Informacoes sobre ordens
| Nome do Produto | Numero de Catalogo | UNID | Preco | Qde | FAVORITOS | |
MZF-1 Plasmídeo duplo de Nickase (h) | sc-403142-NIC | 20 µg | $410.00 | |||
MZF-1 Plasmídeo duplo de Nickase (h2) | sc-403142-NIC-2 | 20 µg | $410.00 |
MZF1 (myeloid zinc finger 1) codifica o MZF-1, um fator de transcrição do tipo dedo de zinco C2H2 que se liga a elementos regulatórios ricos em GC para coordenar programas de expressão gênica envolvidos na diferenciação hematopoética, no controle do ciclo celular e no comprometimento de linhagem.
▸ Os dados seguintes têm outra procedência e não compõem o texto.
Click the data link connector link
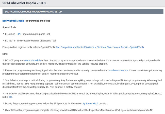tap(118, 70)
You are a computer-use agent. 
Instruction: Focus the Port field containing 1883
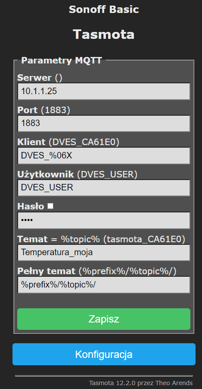tap(104, 123)
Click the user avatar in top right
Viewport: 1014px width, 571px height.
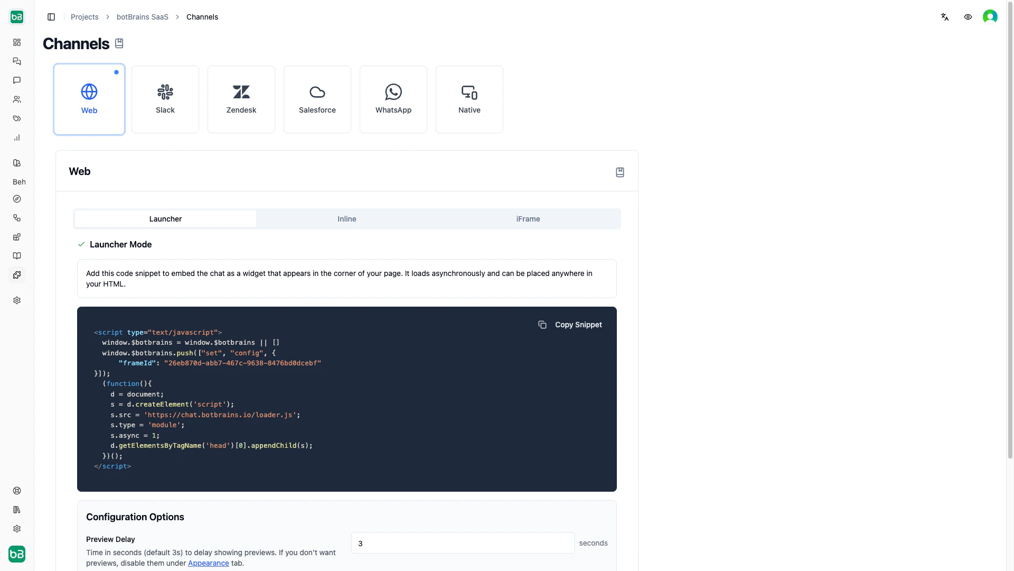(x=990, y=16)
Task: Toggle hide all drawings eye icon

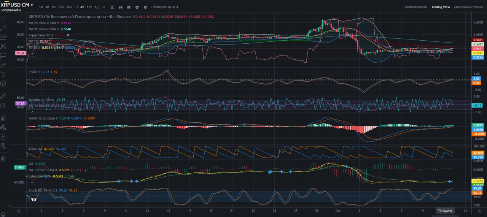Action: [x=3, y=145]
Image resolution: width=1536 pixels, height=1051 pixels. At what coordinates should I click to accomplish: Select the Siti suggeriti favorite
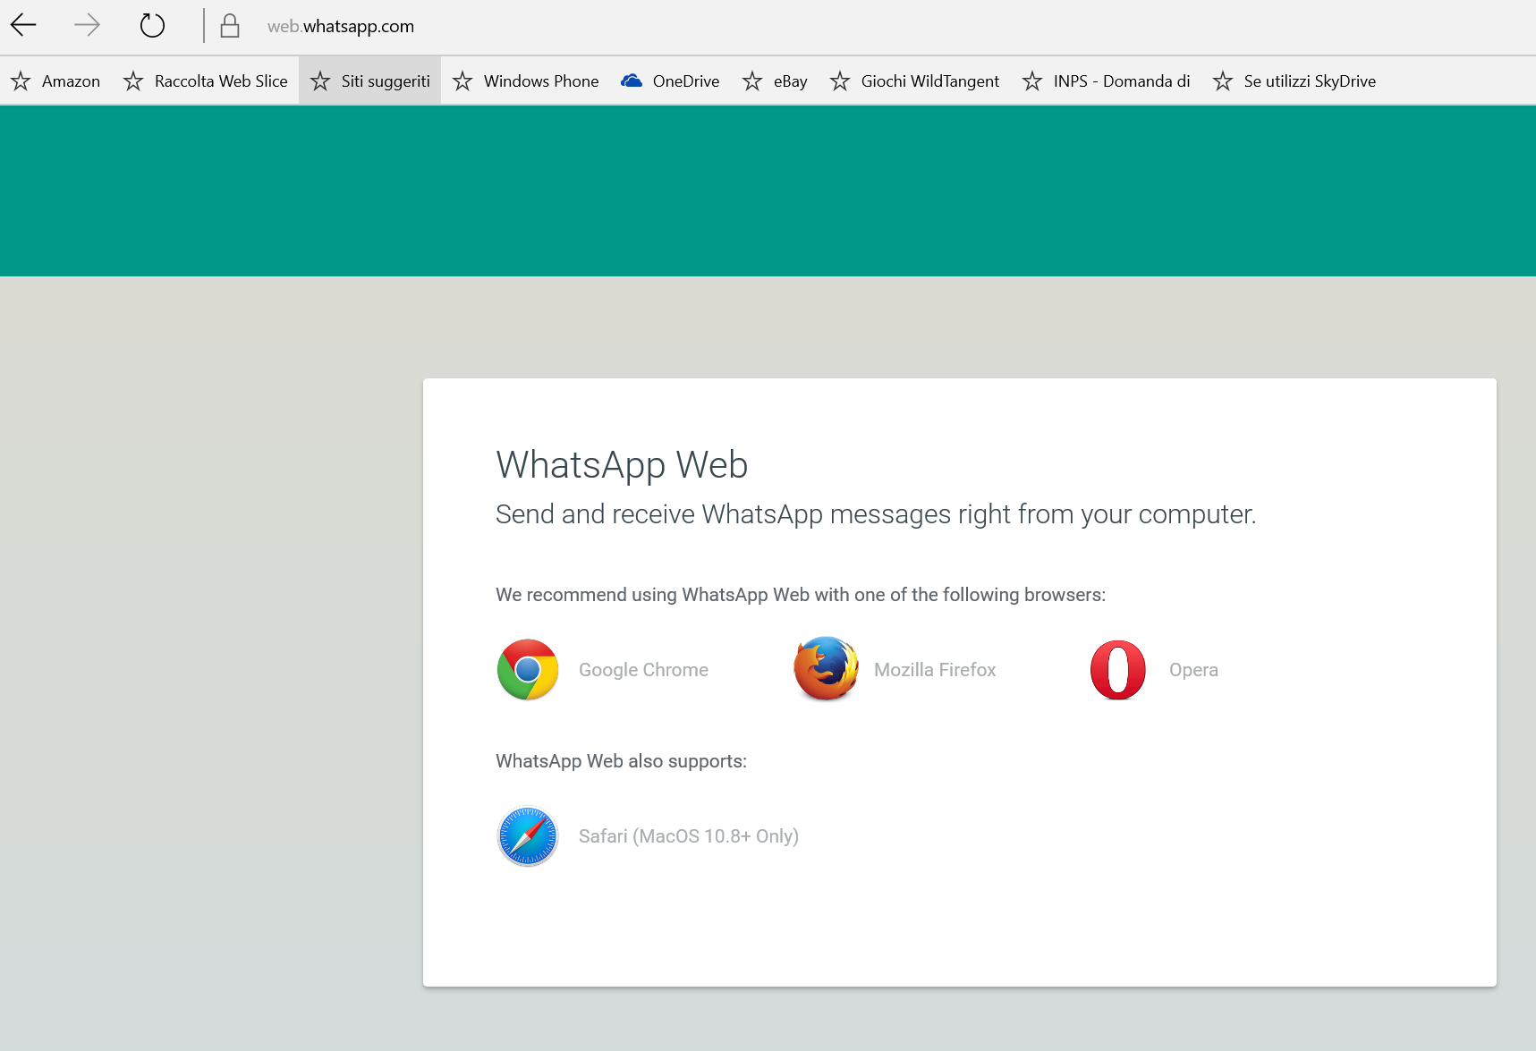(x=370, y=81)
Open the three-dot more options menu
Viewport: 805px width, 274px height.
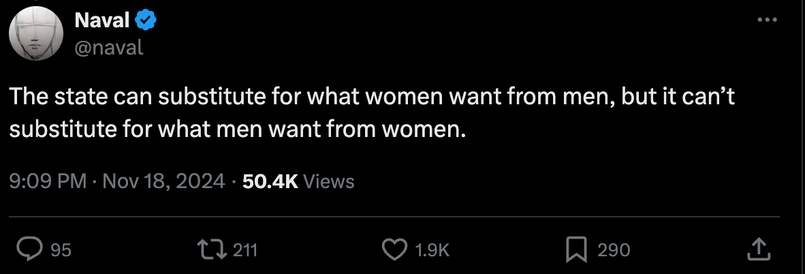(x=767, y=20)
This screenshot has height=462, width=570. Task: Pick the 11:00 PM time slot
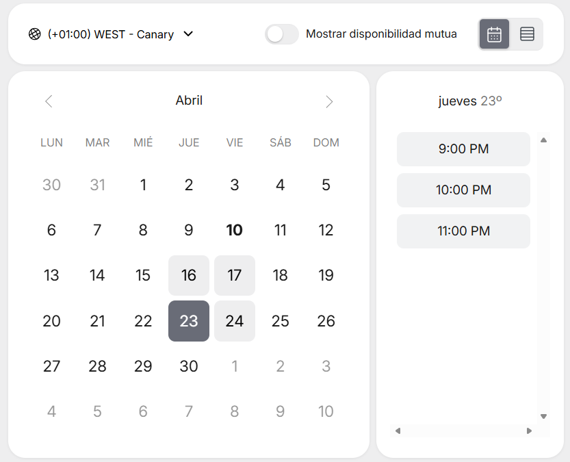tap(463, 231)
Por meio da modulação de redes transcricionais que governam proliferação, apoptose e maturação mieloide, o MZF-1 pode influenciar processos como a manutenção de células-tronco/progenitoras e a sinalização responsiva ao estresse. Alterações na expressão ou na atividade de MZF1 têm sido associadas a estados transcricionais desregulados observados em neoplasias hematológicas e outros cânceres, nos quais pode afetar invasão, sobrevivência ou assinaturas gênicas associadas à diferenciação. Como regulador nuclear que se liga ao DNA, o MZF-1 é frequentemente estudado para mapear a ocupação de promotores, definir circuitos transcricionais e dissecar funções oncogênicas ou supressoras de tumor dependentes do contexto.
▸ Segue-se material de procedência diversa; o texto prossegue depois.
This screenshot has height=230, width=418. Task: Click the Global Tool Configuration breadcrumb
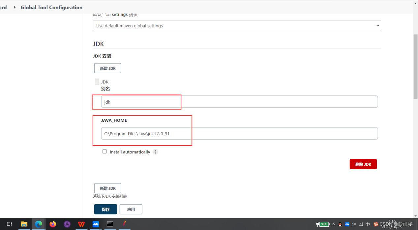click(x=51, y=7)
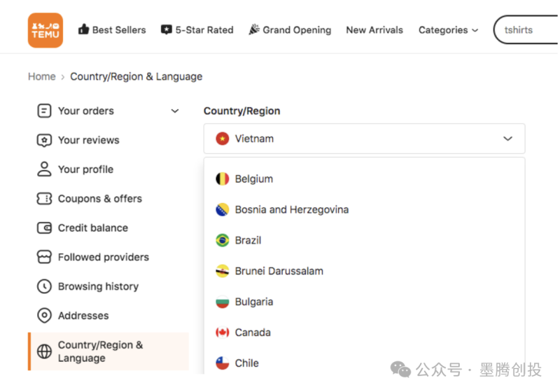Click the Temu logo icon
Screen dimensions: 560x392
[x=46, y=30]
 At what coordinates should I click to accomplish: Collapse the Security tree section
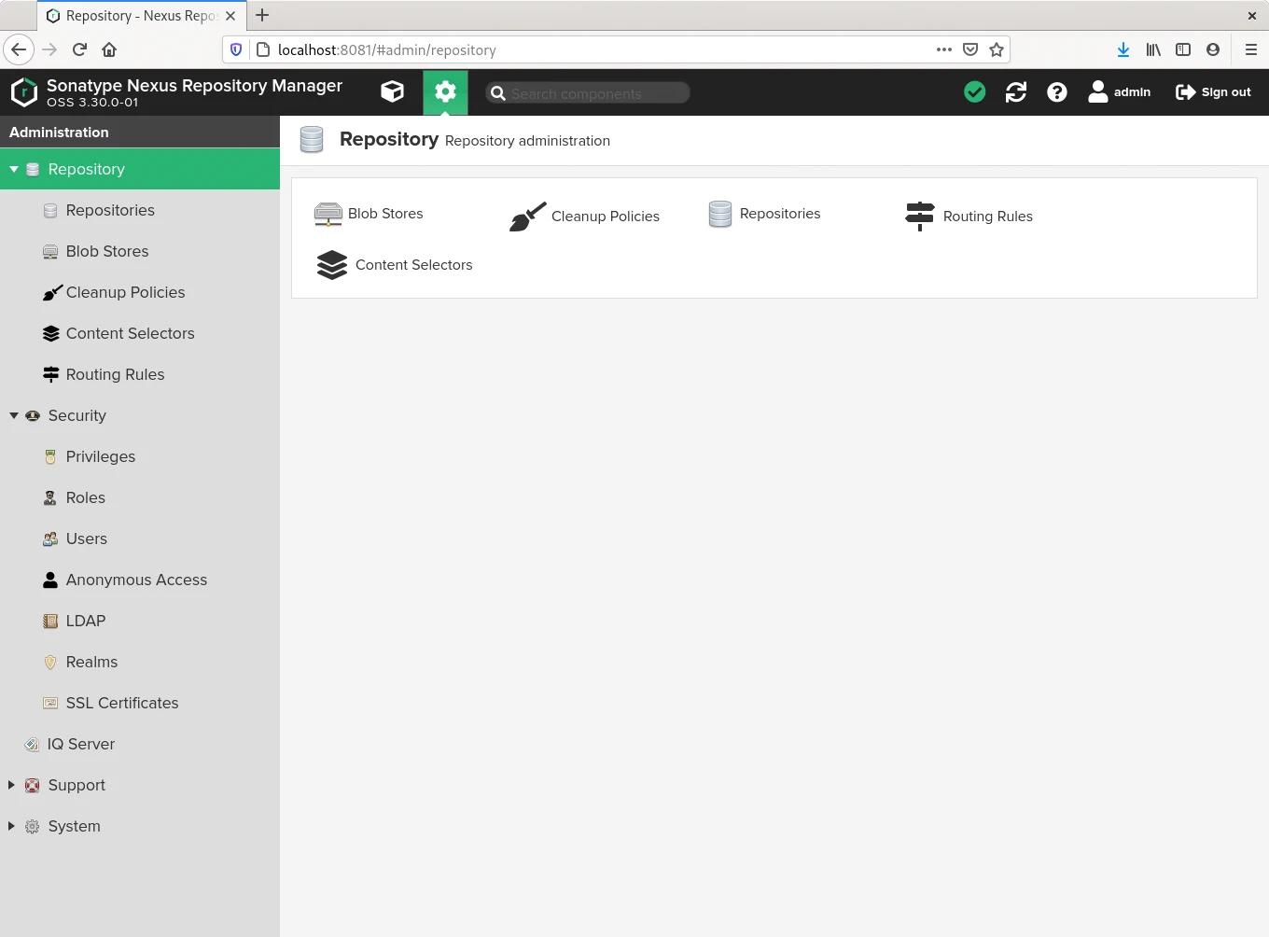14,415
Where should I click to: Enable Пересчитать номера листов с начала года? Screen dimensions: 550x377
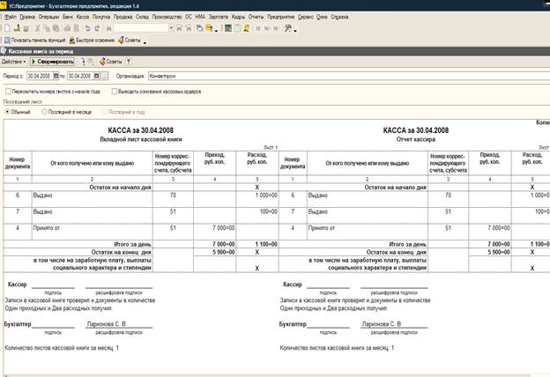(x=8, y=91)
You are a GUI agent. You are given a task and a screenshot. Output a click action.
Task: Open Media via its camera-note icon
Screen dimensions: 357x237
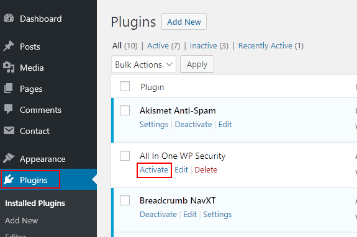coord(9,68)
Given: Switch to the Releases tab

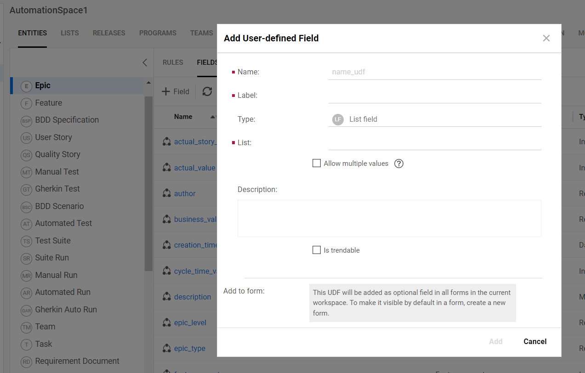Looking at the screenshot, I should (x=109, y=33).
MZF-1 O Plasmídeo de Nickase Dupla (h) consiste num par de plasmídeos combinados, concebidos para a edição de alta especificidade do locus MZF1 em linhas celulares human. Cada plasmídeo expressa uma nickase Cas9 D10A e um sgRNA distinto que tem como alvo cadeias de ADN opostas dentro de MZF1. Quando direcionadas para locais adjacentes em cadeias de ADN opostas, as duas nickases geram cortes deslocados numa única cadeia que, em conjunto, produzem uma quebra escalonada de cadeia dupla, exigindo uma atividade coordenada no alvo por parte de ambas as guias. A quebra de ADN resultante é resolvida por vias de reparação celular endógenas, mais frequentemente através da junção de extremidades não homólogas (NHEJ), levando a inserções ou deleções que perturbam a função MZF1. Ao exigir o envolvimento de dois sgRNA no locus alvo, a abordagem de dupla nickase aumenta a especificidade da edição e fornece uma estratégia CRISPR complementar para aplicações em que se deseja um controlo adicional sobre a precisão do direcionamento.
Para apoiar a identificação eficiente das células editadas, um plasmídeo codifica GFP para visualização fluorescente das populações transfectadas, enquanto o plasmídeo complementar transporta um gene de resistência à puromicina para seleção antibiótica. Em conjunto, estas características apoiam o enriquecimento eficiente das populações co-transfectadas e simplificam a validação dos clones com MZF1 interrompido.
Apenas para uso em investigação. Não se destina a uso diagnóstico ou terapêutico.